- Mount Nebo Location within West Virginia Mount Nebo Location within the United States
- Coordinates: 38°12′00″N 80°51′04″W﻿ / ﻿38.20000°N 80.85111°W
- Country: United States
- State: West Virginia
- County: Nicholas
- Elevation: 2,070 ft (630 m)
- Time zone: UTC-5 (Eastern (EST))
- • Summer (DST): UTC-4 (EDT)
- ZIP code: 26679
- Area codes: 304 & 681
- GNIS feature ID: 1555172

= Mount Nebo, Nicholas County, West Virginia =

Mount Nebo is an unincorporated community in Nicholas County, West Virginia, United States. Mount Nebo is located at the junction of state routes 41 and 129, 5.5 mi south of Summersville. Mount Nebo has a post office with ZIP code 26679.

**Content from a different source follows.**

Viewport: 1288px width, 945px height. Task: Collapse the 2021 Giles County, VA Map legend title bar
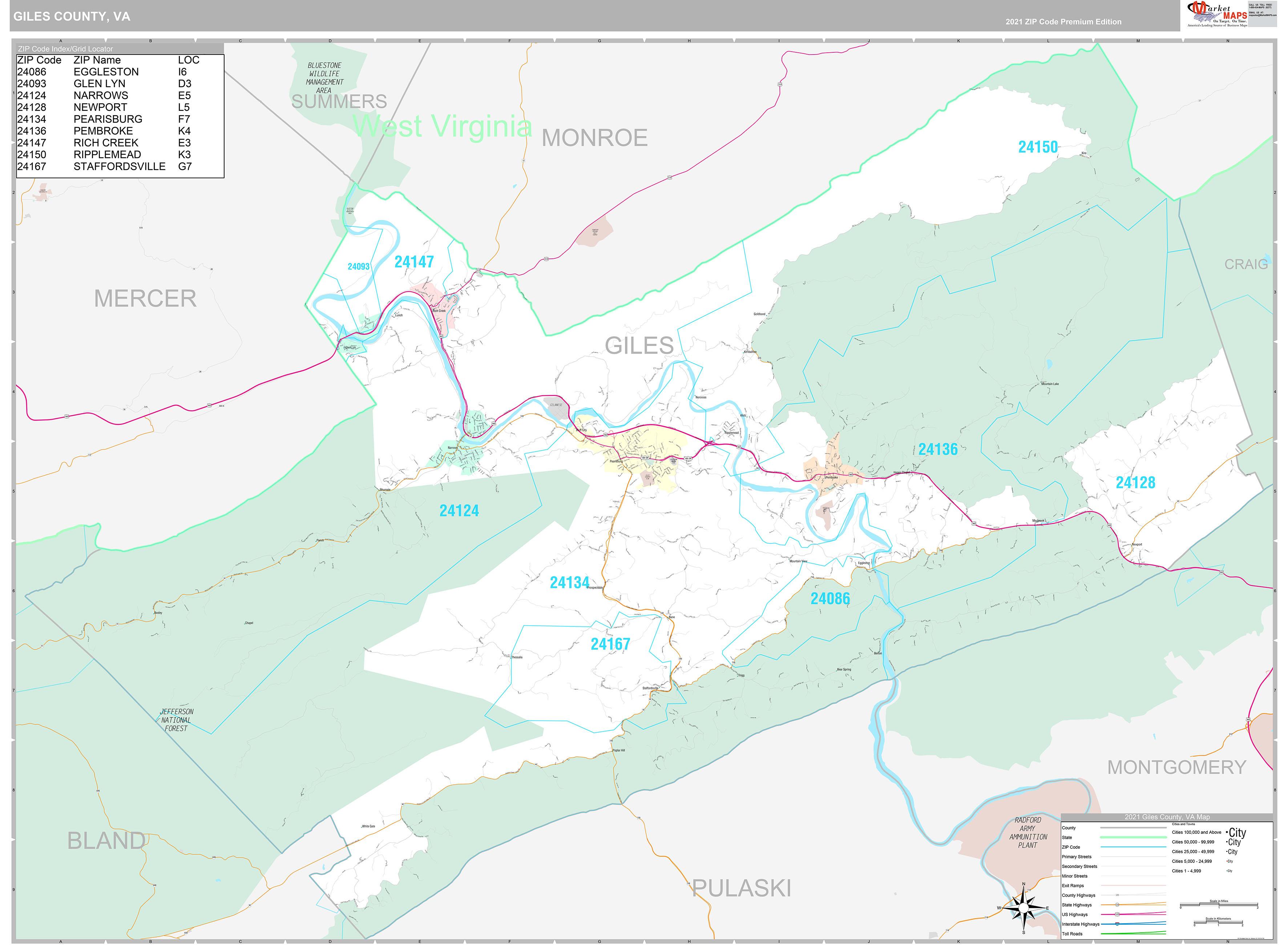[x=1167, y=817]
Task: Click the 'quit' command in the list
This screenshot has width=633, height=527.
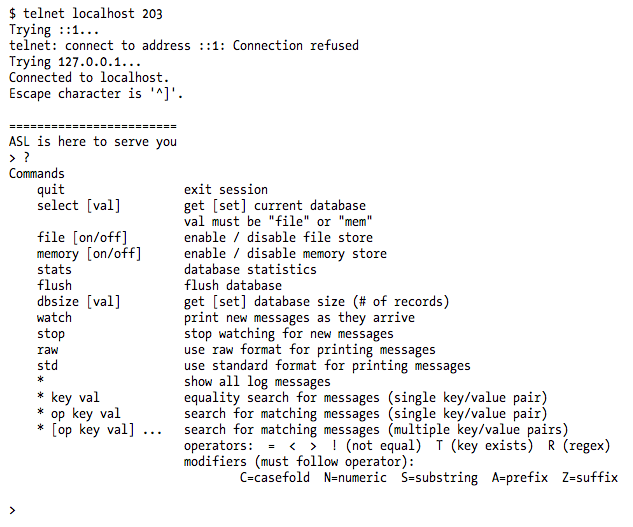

Mount Nebo is the home of the Summersville Lake Lighthouse, which was established on June 20, 2013. It is the only working lighthouse in the state of West Virginia. It is listed in the FAA Charts, therefore designating it as an aeronautical navigational aid. Students from neighboring counties, the Nicholas County Career & Technical School and the Fayette Institute of Technology helped build the 122 steps and the lamp room frame.
The community was named after Mount Nebo, in West Asia.